Abstract
The Sakhalin Field is located in the Dnieper-Donets Basin, east of Ukraine, and has been producing 7.7 billion cubic meters of natural gas in place from carboniferous rocks since the 1980s. Notwithstanding, it is strongly believed that significant untapped resources remain in the field, specifically those classified as tight intervals. Advances in wireline logging technology have brought, besides better accuracy on measurements behind the casing, a new measurement called fast neutron cross-section (FNXS), which has proved to be sensitive enough to the volume of gas in low-porosity formations.

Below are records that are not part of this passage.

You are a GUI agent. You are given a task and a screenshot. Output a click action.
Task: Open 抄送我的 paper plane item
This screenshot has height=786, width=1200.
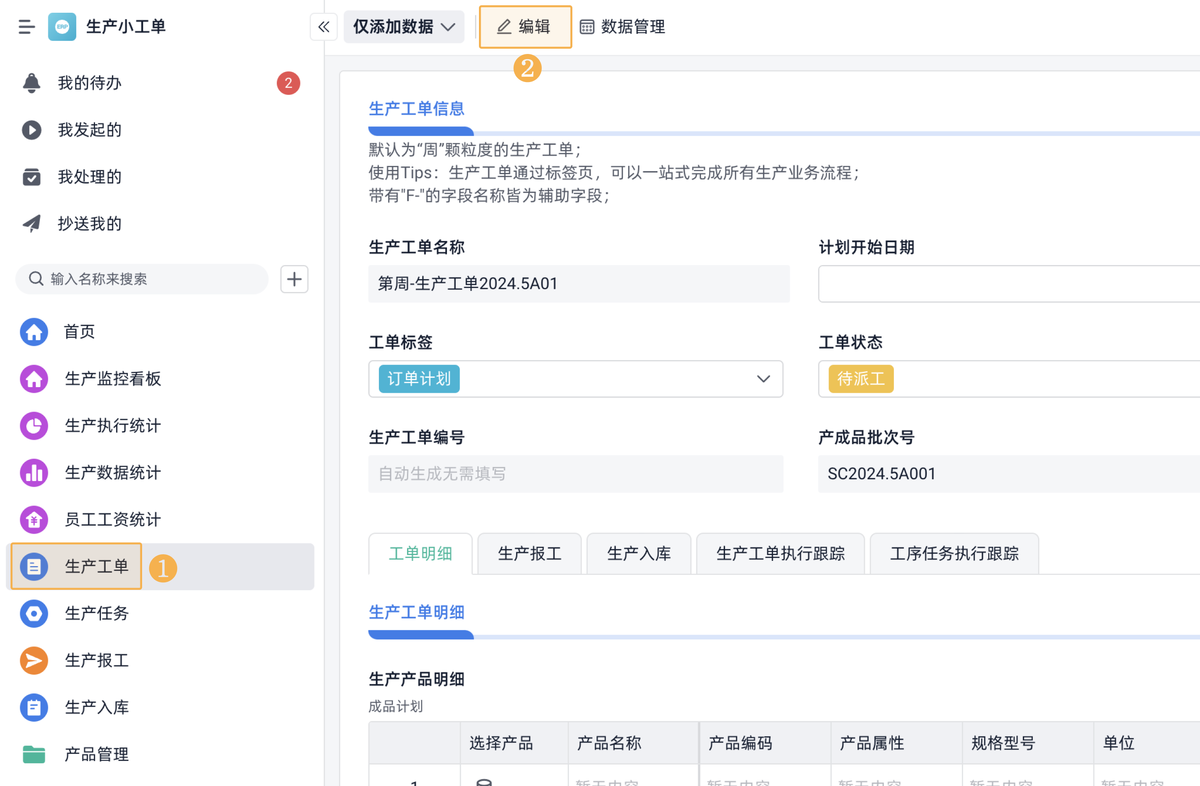(x=89, y=224)
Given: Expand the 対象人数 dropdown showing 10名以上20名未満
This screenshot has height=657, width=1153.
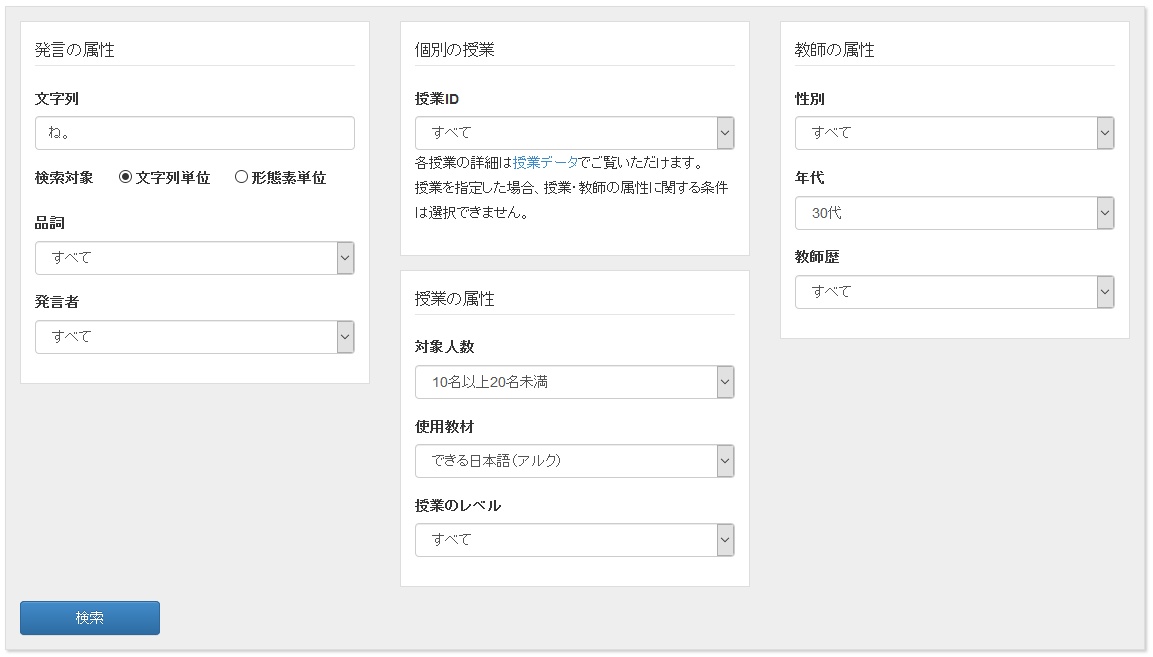Looking at the screenshot, I should pyautogui.click(x=566, y=382).
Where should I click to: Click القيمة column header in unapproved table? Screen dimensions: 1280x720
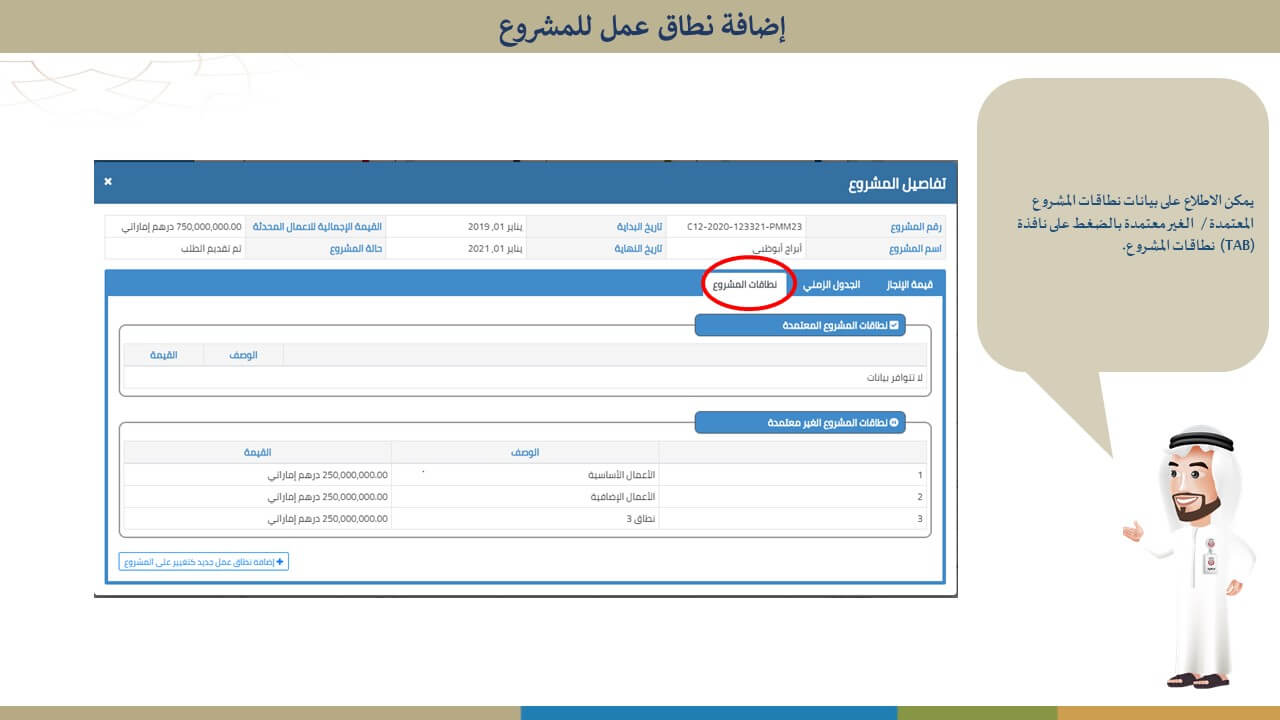257,453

This enabled a quantitative interpretation for a better understanding of where these additional resources may lie in the Sakhalin Field.
The methodology is based on advanced pulsed neutron spectroscopy logs to assess the essential formation properties such as lithology, porosity, and gas saturation and reduce the evaluation uncertainty in potential tight gas intervals. The advanced technology combines measurements from multiple detectors that represent independent formation properties such as formation sigma, thermal neutron porosity, FNXS, and elemental fractions. To address the lithology, the tool measures directly the rock elements required to determine representative mineralogy and matrix properties, which in turn are used to compensate for the matrix effects and obtain a reliable porosity and gas volume estimation.
The methodology was tested on the upper Visean productive zones (Mississippian epoch) characterized by its low porosity (<10 pu) and permeability (<10 mD). In the past, those intervals have been overlooked because of inconclusive petrophysical interpretation based on basic openhole logs and their low production in some areas of the field. The necessity to finding new reserves has motivated the re-evaluation of possible bypassed tight-gas intervals by logging of mature wells behind casing in different sectors of the field. Advanced pulsed neutron spectroscopy logging behind casing uniquely identifies reserves in tight-gas intervals where basic open-hole interpretations were ambiguous. The gas production obtained from the perforated intervals supports the formation evaluation parameters estimated from the standalone interpretation of the pulsed neutron data.
This work describes in detail the application of the alternative methodology and interpretation workflow to evaluate the formation through the casing. A concrete example is presented to illustrate the effectiveness of this approach in the revealing and development of tight gas reservoirs in mature fields in the Dnieper-Donets Basin.